DÉFI 1 — Recopiez fidèlement, dans le texte sur les allégations des plaignants, tout le passage qui va de « 2. 491. Les » jusqu'à « dans son ensemble. ».
DÉFI 2 —
Répondez aux questions suivantes à partir du texte sur les allégations des plaignants.
(a) Quelles organisations sont à l'origine des communications datées des 5 et 13 mars ?
(b) À quelle distance approximative de la route principale se trouvent les nouveaux établissements ?
(c) Quel enseignant muté est présenté comme directeur syndical ?

A. Allégations des plaignants

A. Allégations des plaignants
  1. 490. Dans leurs communications datées respectivement des 5 et 13 mars, l’Association des instituteurs du Nord Santander (ASINORT) et la Centrale unitaire des travailleurs (CUT) évoquent les transferts de postes par la maire de la commune de Pamplonita, Nord Santander, de Nydia Rene Gafaro Rojas, Carlos Orlando Vera Arias, Jairo Pabón Capacho, Jairo Manuel Leal Parada, Rodolfo Bello Merchán (M. Rodolfo Bello Merchán a reçu des menaces contre sa vie et son intégrité physique en refusant ce transfert, le considérant comme un procédé illégal qui violait ses droits de manière flagrante), Hermelina Jaimes de Guerrero, Ana Rosa Valencia Granados et Blanca Inés García, au mépris de la procédure requise qui, pour les cas de transferts d’enseignants, implique une déclaration de besoin de service adressée par l’enseignant dirigeant l’établissement, qui sollicite le transfert d’un professeur, qui n’existait pas dans les cas des établissements auxquels furent envoyés les professeurs mentionnés précédemment, chacune des institutions d’accueil ayant un personnel enseignant suffisant pour le développement normal de son activité académique. De même, tous ces professeurs ont subi une dégradation de leurs conditions de travail, ces nouveaux établissements se trouvant chacun à une distance approximative d’une heure de marche de la route principale.
  2. 491. Les organisations plaignantes ajoutent que, parmi les enseignants mutés, se trouvait un directeur syndical, M. Carlos Orlando Vera Arias, ce qui en outre constitue une violation de l’immunité syndicale couvrant ce professeur, en qualité de membre de l’assemblée directive d’ASINORT-sous-direction Pamplonita. De plus, les autres enseignants sont syndiqués à ASINORT-sous-direction Pamplonita, reconnus pour leur activité syndicale et pour être des responsables sociaux dans les communautés où ils travaillaient auparavant. Elles ajoutent également que l’administration a réalisé une campagne de dénigrement du travail syndical et des responsabilités sociales visant non seulement les professeurs mutés, mais aussi ASINORT-sous-direction Pamplonita dans son ensemble.

EXTRAITS DE DONNÉES —
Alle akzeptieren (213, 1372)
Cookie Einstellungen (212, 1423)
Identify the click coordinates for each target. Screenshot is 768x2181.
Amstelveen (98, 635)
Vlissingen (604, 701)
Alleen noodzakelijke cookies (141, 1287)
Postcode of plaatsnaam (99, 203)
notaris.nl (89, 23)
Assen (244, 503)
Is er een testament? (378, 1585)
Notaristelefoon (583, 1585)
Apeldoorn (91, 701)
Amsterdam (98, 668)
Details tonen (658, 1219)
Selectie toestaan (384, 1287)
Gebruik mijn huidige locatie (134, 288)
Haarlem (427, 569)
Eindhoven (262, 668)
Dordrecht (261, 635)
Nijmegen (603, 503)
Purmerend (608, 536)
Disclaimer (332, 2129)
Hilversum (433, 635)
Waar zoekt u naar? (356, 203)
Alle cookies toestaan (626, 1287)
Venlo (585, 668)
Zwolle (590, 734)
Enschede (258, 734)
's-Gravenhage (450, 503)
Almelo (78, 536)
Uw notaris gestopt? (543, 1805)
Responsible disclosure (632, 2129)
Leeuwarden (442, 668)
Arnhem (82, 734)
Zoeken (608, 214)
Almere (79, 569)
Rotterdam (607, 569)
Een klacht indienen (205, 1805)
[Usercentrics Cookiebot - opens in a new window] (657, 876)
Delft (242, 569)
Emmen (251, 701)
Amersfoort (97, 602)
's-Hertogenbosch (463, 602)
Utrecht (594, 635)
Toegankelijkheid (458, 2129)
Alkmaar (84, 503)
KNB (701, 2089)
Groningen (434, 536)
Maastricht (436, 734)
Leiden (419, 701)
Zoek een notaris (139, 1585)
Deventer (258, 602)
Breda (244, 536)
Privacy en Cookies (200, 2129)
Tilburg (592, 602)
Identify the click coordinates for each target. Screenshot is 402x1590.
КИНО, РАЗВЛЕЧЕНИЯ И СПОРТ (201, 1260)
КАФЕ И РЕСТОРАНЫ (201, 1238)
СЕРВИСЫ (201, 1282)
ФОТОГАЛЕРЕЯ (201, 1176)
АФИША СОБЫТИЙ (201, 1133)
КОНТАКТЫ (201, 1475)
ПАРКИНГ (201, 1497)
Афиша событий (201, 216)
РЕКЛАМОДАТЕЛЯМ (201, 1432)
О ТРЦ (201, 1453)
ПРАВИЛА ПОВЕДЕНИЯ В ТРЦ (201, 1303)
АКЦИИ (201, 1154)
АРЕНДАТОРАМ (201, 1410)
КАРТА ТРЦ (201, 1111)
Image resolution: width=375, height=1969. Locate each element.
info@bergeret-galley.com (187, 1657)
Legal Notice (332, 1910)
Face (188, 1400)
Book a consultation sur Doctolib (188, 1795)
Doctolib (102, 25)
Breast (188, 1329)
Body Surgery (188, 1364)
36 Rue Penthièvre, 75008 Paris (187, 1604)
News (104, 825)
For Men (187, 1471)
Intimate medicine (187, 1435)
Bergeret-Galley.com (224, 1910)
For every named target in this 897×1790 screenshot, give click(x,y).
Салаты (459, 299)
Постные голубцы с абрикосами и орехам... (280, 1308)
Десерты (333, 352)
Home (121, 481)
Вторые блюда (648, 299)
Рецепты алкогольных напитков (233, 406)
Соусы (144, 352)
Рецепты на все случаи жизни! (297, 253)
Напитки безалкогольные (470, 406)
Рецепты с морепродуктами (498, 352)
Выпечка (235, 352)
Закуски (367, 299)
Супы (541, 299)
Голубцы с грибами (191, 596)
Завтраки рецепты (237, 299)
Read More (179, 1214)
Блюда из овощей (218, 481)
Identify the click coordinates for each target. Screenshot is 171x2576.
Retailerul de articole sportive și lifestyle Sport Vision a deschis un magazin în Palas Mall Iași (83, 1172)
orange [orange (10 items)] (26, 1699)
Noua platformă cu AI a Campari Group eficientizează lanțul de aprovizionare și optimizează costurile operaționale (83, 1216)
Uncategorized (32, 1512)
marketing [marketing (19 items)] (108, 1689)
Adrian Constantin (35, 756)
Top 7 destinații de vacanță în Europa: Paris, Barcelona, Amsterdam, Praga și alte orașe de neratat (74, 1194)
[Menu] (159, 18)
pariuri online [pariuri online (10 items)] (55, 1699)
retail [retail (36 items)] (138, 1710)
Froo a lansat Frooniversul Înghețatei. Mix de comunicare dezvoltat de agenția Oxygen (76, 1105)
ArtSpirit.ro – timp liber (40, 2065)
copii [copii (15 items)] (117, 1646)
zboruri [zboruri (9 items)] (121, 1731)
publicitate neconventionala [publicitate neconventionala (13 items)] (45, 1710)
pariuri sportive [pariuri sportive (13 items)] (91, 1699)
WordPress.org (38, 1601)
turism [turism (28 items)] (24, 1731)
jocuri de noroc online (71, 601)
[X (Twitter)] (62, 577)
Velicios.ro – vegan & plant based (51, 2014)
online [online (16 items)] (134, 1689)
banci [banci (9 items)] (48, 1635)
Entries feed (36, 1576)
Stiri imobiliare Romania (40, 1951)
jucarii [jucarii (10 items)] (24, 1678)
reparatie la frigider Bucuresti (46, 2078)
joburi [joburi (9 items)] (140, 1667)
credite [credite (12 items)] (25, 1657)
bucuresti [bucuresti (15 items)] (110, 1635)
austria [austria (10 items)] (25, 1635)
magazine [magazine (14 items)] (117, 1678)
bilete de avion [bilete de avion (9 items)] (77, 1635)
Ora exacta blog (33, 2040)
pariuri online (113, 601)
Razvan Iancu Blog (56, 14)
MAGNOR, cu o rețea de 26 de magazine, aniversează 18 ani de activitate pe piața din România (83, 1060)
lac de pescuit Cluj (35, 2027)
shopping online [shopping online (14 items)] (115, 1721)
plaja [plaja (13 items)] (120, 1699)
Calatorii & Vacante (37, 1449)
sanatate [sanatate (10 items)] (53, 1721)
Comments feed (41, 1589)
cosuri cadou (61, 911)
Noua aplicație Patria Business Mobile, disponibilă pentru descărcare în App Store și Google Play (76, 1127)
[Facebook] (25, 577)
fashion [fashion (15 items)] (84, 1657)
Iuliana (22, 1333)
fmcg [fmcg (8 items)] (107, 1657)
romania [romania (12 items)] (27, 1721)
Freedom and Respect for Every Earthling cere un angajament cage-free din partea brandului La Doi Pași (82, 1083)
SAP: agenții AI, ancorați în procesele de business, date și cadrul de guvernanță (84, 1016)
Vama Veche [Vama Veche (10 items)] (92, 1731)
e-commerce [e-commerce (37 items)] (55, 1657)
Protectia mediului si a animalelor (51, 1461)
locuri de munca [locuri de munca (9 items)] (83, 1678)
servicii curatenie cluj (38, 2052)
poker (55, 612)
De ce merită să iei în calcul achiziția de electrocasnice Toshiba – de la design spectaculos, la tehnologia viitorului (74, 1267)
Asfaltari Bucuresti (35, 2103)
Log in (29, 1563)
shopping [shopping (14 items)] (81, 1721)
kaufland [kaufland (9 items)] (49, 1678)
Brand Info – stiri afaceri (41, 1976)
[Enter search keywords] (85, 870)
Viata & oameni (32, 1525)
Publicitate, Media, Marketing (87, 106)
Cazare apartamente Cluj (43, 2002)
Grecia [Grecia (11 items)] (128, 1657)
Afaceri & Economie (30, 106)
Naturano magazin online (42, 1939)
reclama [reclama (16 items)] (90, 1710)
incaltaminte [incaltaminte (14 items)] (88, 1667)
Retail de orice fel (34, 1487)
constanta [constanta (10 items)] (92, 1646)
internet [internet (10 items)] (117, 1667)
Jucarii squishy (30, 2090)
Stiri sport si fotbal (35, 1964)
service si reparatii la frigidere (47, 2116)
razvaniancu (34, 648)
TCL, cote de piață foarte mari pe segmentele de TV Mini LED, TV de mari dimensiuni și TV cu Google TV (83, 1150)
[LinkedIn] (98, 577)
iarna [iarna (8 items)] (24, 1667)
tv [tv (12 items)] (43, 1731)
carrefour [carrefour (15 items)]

RÉPONSE COMPLÈTE 1 —
2. 491. Les organisations plaignantes ajoutent que, parmi les enseignants mutés, se trouvait un directeur syndical, M. Carlos Orlando Vera Arias, ce qui en outre constitue une violation de l’immunité syndicale couvrant ce professeur, en qualité de membre de l’assemblée directive d’ASINORT-sous-direction Pamplonita. De plus, les autres enseignants sont syndiqués à ASINORT-sous-direction Pamplonita, reconnus pour leur activité syndicale et pour être des responsables sociaux dans les communautés où ils travaillaient auparavant. Elles ajoutent également que l’administration a réalisé une campagne de dénigrement du travail syndical et des responsabilités sociales visant non seulement les professeurs mutés, mais aussi ASINORT-sous-direction Pamplonita dans son ensemble.

RÉPONSE COMPLÈTE 2 —
(a) L'Association des instituteurs du Nord Santander (ASINORT) et la Centrale unitaire des travailleurs (CUT).
(b) À environ une heure de marche.
(c) M. Carlos Orlando Vera Arias.